So, there it is. My 43rd revolution around the sun. It was uneventful, as I’d hoped it would be; for the last few years I’ve noticed that I tend to get a little weird and moody around my birthday, for reasons I don’t quite fully understand. I don’t want to make a big deal out of it, basically; I’m uncomfortable being the center of attention, especially when I didn’t do anything of note except continue to exist. I recognize that this is ironic, coming from someone who has maintained an online diary since 2001.

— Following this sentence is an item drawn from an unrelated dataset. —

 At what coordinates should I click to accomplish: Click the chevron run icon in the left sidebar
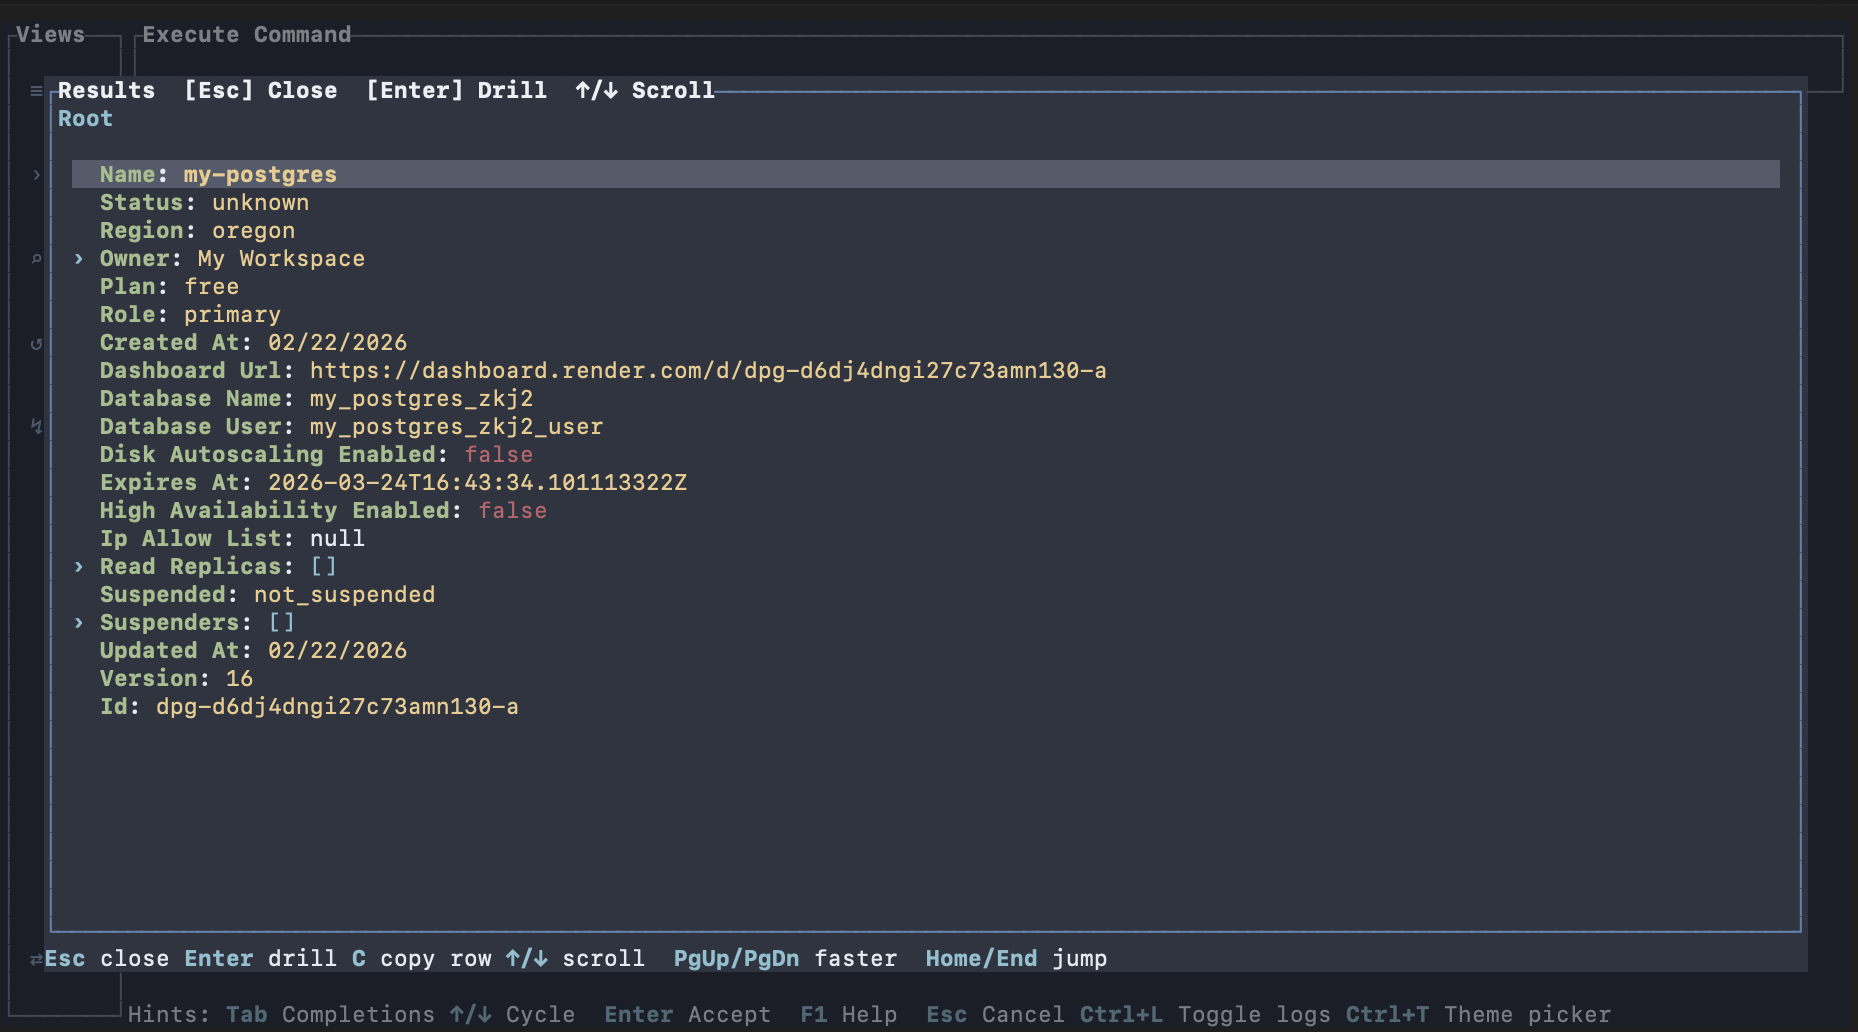pyautogui.click(x=36, y=175)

If I’m ever going to compile my Games of the Year, I’m going to have to reconcile my feelings about Red Dead Redemption 2, and it’s much harder to do that than I’d anticipated. For one thing, that game has pretty much exhausted me, as far as gaming in general is concerned. My to-play list, which is primarily backlog at this point, feels inconsequential. Furthermore, RDR2 has made me surprisingly intolerant of, for lack of a better word, “jank.”
Case in point: I’d recently rented Darksiders 3 and Just Cause 4, sequels to franchises that I’m rather fond of, and I found myself absolutely loathing both of them after only 15 minutes of play. The controls were imprecise; the AI was stupid; in the case of Just Cause 4, pretty much everything felt broken. And instead of soldiering on, I gave up. I have no patience for unfinished business.

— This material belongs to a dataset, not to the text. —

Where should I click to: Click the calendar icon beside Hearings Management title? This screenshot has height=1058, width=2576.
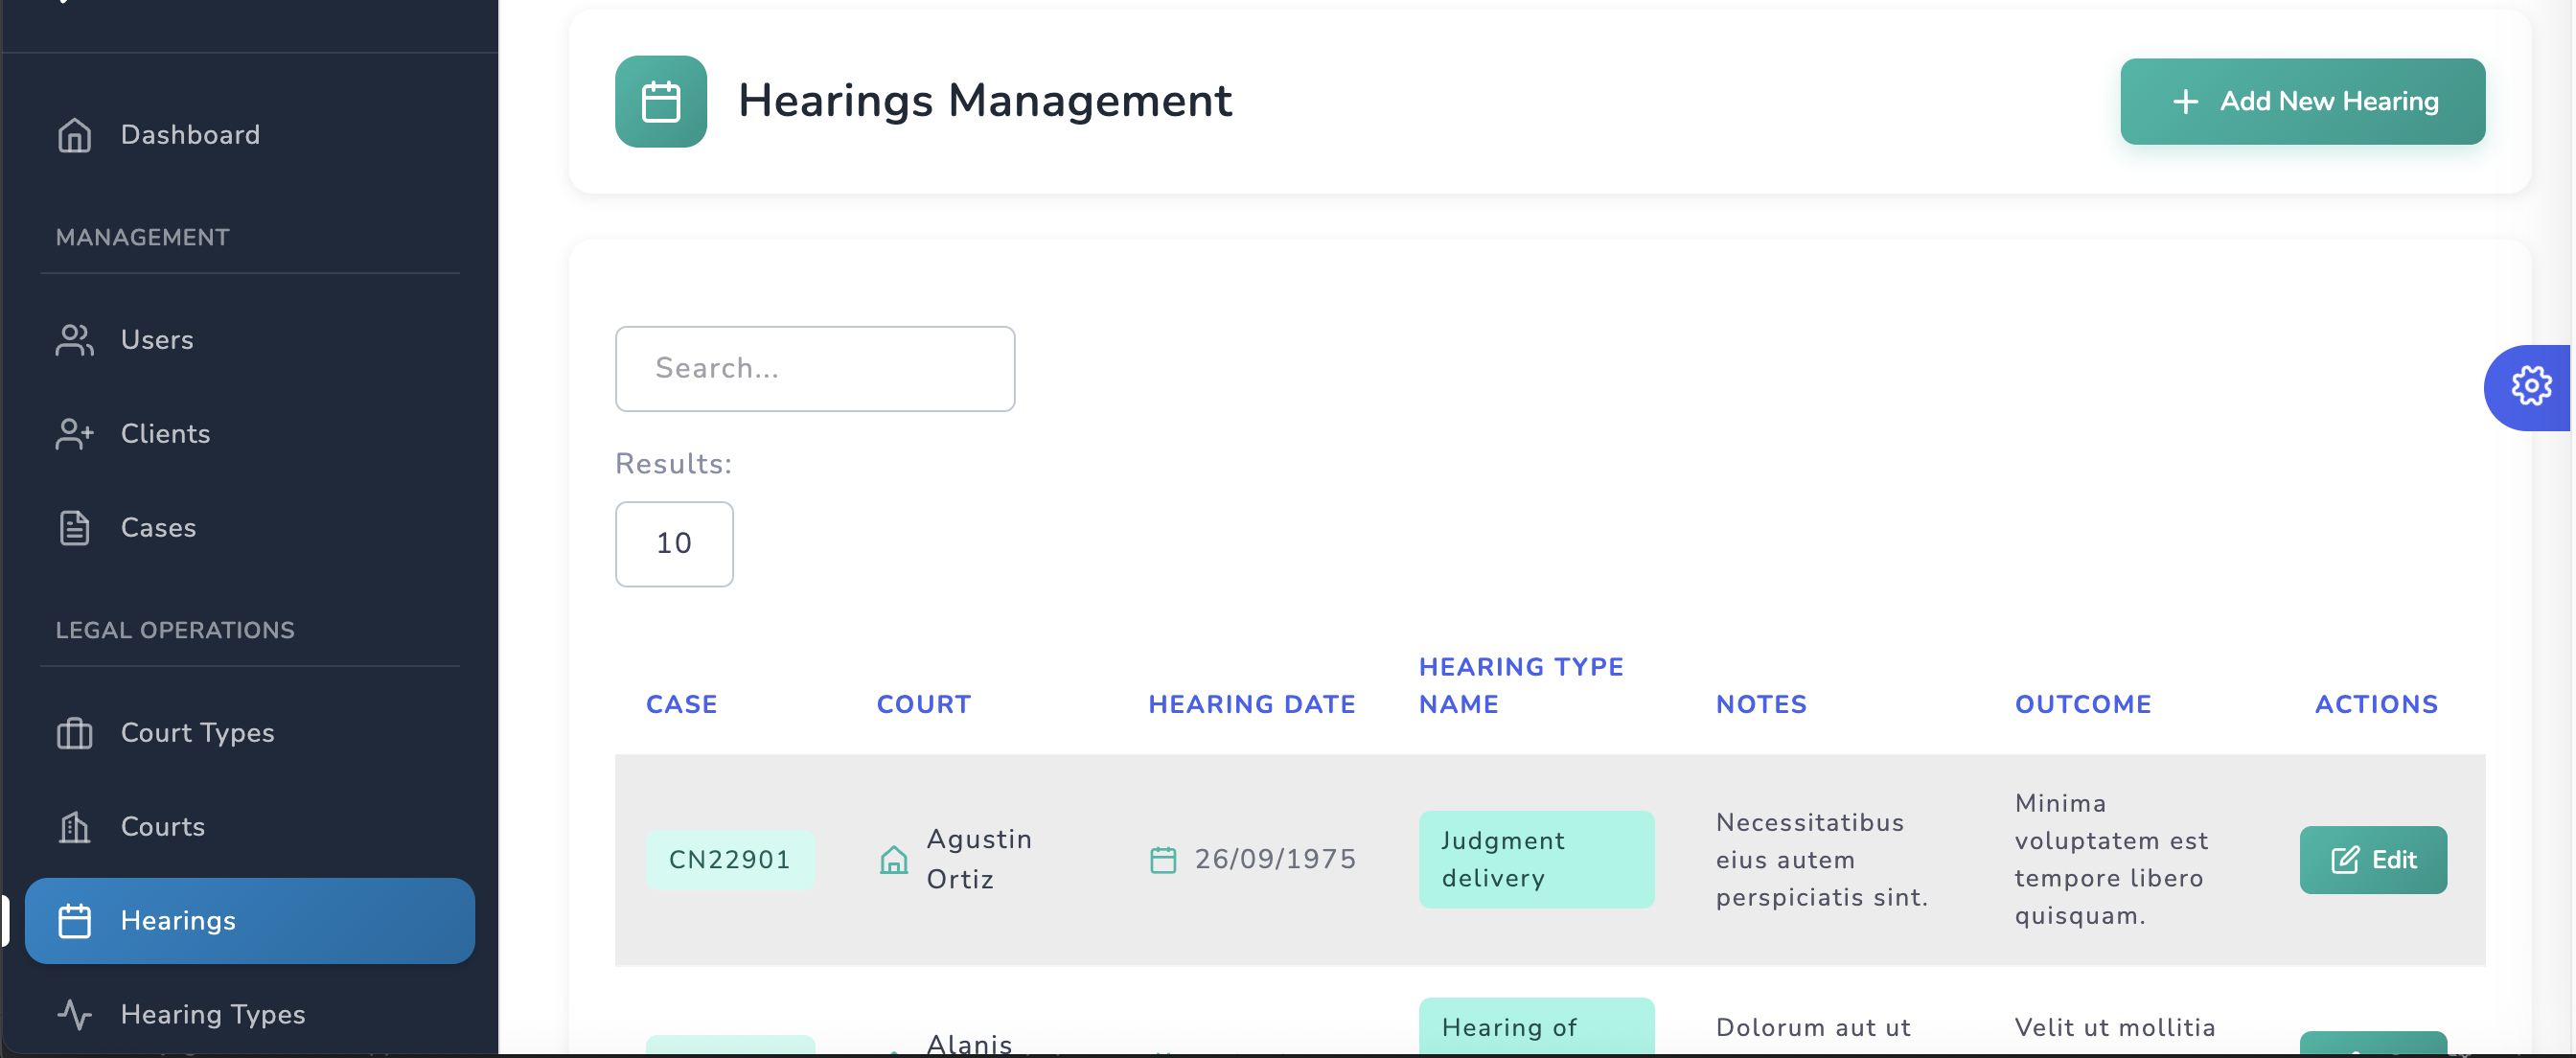pos(660,100)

For all of RDR2’s faults – and they are legion – it is a game that was clearly developed with a finely-tuned sense of detail. I didn’t encounter that many glitches or bugs, which is incredibly surprising given the game’s vast scope. I am also aware that the game took 7 or 8 years to develop, and the infamous comment regarding 100-hour workweeks never left my mind during my entire run through the campaign. All that work is up on the screen; in a way, you might call this game an extreme example of artisinal craftsmanship.
*SPOILERS AHEAD*
This is also why I’m so conflicted about how I feel about it. Nothing that happens in that game is an accident; everything was carefully considered and deliberately chosen. The tediousness of the game is absolutely part of the experience; this is less of a Western adventure game and more of an outlaw simulator. Brushing and feeding your horse is necessary if you want your horse to be able to run quickly and for long periods of time, and because there’s no real fast travel, you have to do this quite often.

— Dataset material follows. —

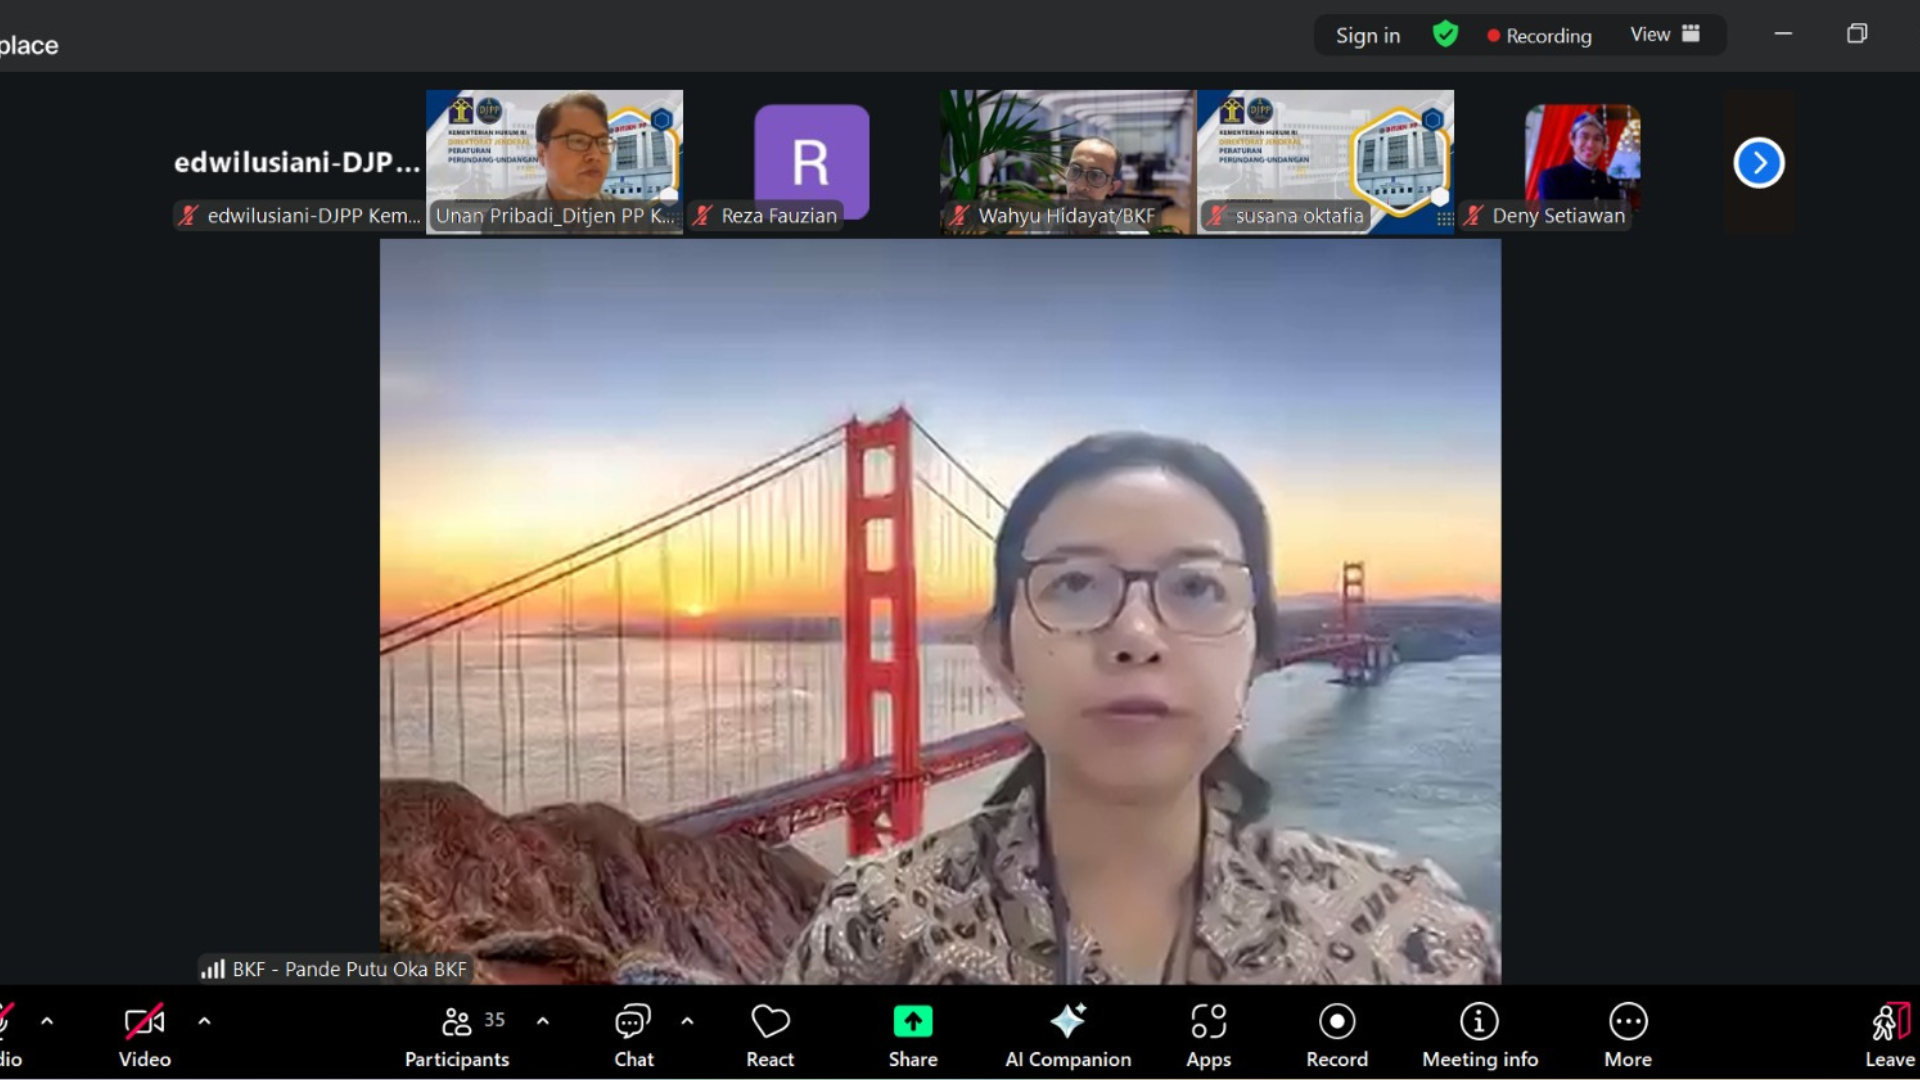Select Reza Fauzian participant tile

click(x=811, y=162)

But even then, let’s get to the real heart of the matter here. Consider the beginning of the game’s first epilogue. You finish Arthur’s story by dying alone on a hill (and if you’ve been redeemed, nobody else knows about it), and then you pick back up as John Marston; your first objective as John is milking a fucking cow, and then – not 5 minutes later – you are literally shoveling cow shit out of a barn. I actually had to put my controller down and walk away from the game because I started getting a tension headache.
Rockstar has done this sort of thing before, of course. Let’s recall that in the final heist in GTAV, one of your tasks (as Michael) is to pretend to be a janitor, which means that you quite literally have to mop the floor of a high-rise building. It’s funny at first, but then you realize that you actually have to do it – there is an actual gameplay mechanic that you have to engage with in order to progress – and it’s ridiculous. This sort of thing happens ALL THE GODDAMNED TIME in RDR2, which means that it’s intentional, which means that I can’t tell if Rockstar intends this sort of thing to be fun, or if they’re trolling me at my own expense.
And yet, and yet, and yet. Even as I found myself annoyed, bored, or perplexed, I was still ultimately wholly and fully absorbed in RDR2’s world, perhaps more than I’d ever been before. At times I appreciated the languid, slow pace of the game, because it allowed me to linger and take in the astonishing beauty before me. (Which makes it all the more frustrating that there isn’t a proper in-game screenshot utility.)
In any event.
I found myself racing through the campaign and yet I’m still somehow at 82% completion. I know there’s a ton of stuff I haven’t seen, and because I didn’t do it during the main part of the game I’m sure there’s a bunch of stuff that I simply can’t see, because I’m no longer playing as Arthur. Would I replay the game in a New Game+ situation? Possibly, but would I allow myself to put up with every ridiculous decision again?
I don’t know, man. I don’t even know where it goes in my top 10.